A selva também achou que era melhor dar-te descanso das mezinhas que sabiamente colectavas. Afinal, já a conhecias demasiado, e ela precisa guardar determinados segredos, não vá o mundo, aquele que não quiseste conhecer, de onde te escrevo, invadi-la para a devastar, como andam a fazer mais perto da cidade, em toda a Amazónia, a dias de distância de ti.
E, Sabá: é verdade o que se conta? Que nos últimos anos de vida tinhas alguém para te enxugar as lágrimas (choravas?) e para te embalar a rede quando sonhavas (o que imaginavas?). Que havia uma mulher, a “Cigana” que ninguém via?
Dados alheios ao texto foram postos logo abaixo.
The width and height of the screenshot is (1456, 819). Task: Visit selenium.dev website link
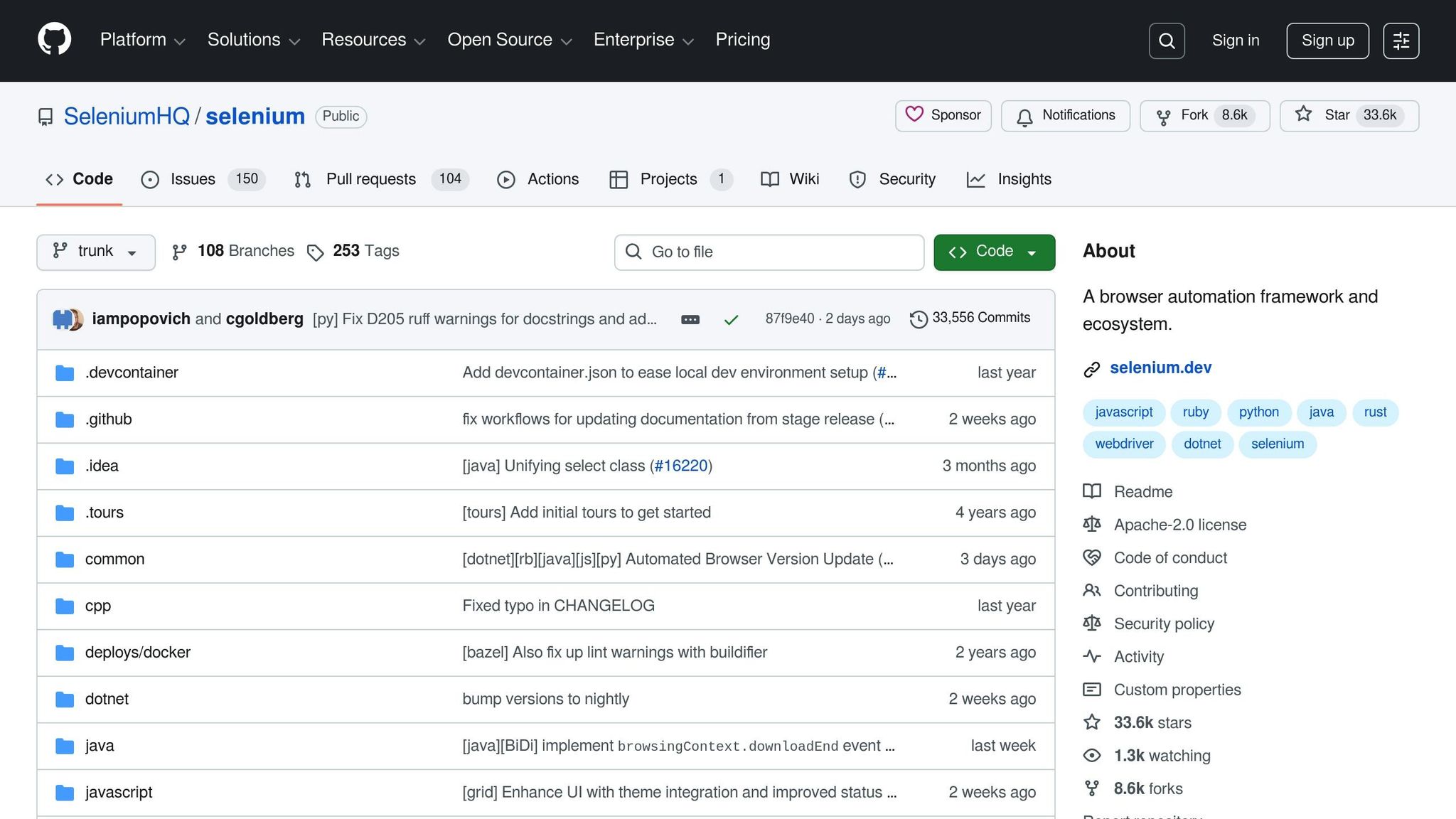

O povo, “rio abaixo” conta que não estavas “muito bom da cabeça”. E que a “Cigana” não existia; que foi uma invenção da (senil) idade que a solidão te trouxe por não aguentares tanto silêncio.
Sabá, eu sei que achavas que ninguém ia contar a tua história. E que ela, afinal, não é assim tão importante, como talvez achasses. Também sei que nunca saberás que a soube por acaso, já depois de teres morrido, e que a resolvi contar para que saibam que jeito é esse de morar na Amazónia, isolado, sozinho. Só que o meu mundo, esse acelerado, perdoa-me, quer saber de ti, para não se esquecer da importância do teu mundo.